Hyatt and his supporters extended these embryological pathways of evolution, thinking they would have continued under their own control, away from environmental influence, until an unworkable form led to extinction of the lineage: a missing link too far, caused by some internally programmed trait. They used the theory to explain many very different trends that were showing up in some other kinds of fossils. For example, they thought this kind of runaway development might explain why the antlers of the Irish Elk became too long for the species’ survival, why the extended canines of sabre-toothed cats might have the same effect, and why the self-strangulation of the oyster Gryphea eventually killed the creature. Darwin was not impressed and the lack of further evidence for Hyatt‘s explanations lost what little support the work had.
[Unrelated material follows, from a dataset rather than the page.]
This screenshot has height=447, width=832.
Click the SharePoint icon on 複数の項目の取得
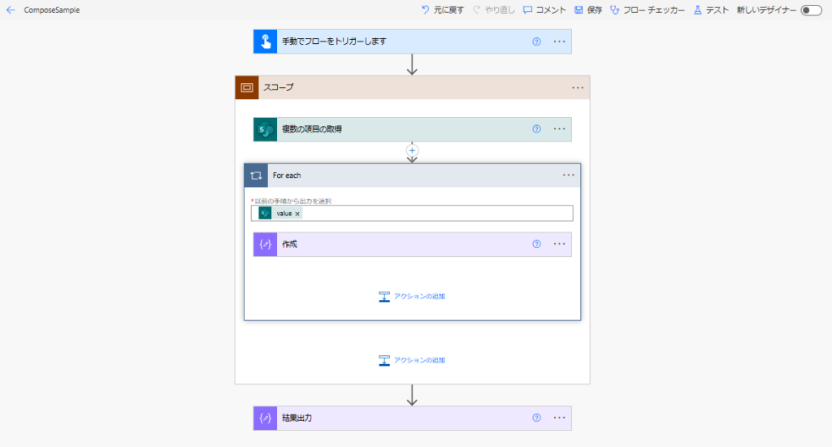pyautogui.click(x=266, y=129)
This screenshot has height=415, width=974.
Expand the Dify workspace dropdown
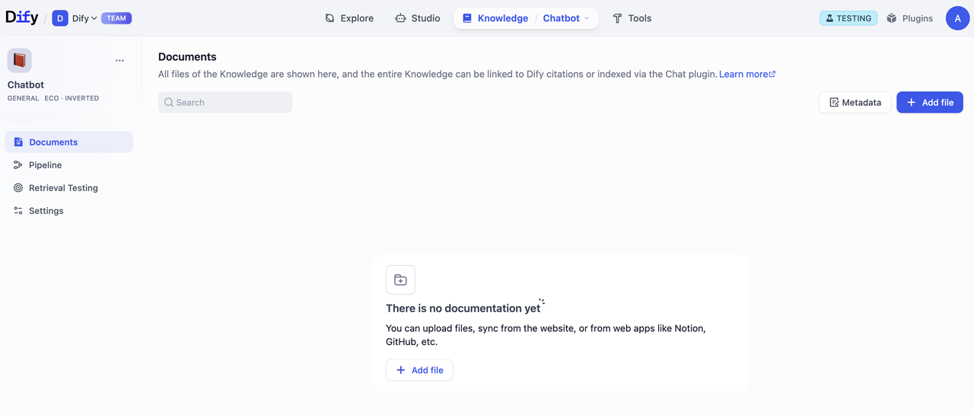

Most interest in evolution at that time centred on how biodiversity increased through geological time. Haeckel, however, was considering the opposite as well, and he realized that if evolution can move one way so it can also go the other. As selection took place so individuals of the earlier species separated into either the more-progressive or the less-progressive forms. The less-progressive ones chose to settle on smaller territory as their numbers reduced if the environment stayed hostile, or as they recovered when often it didn’t. There was going to be more interest in this kind of negative progress later, when several biologists considered it as a common feature of evolution. They called it ‘degeneration’ and it was thought to explain variations of varieties or races within species.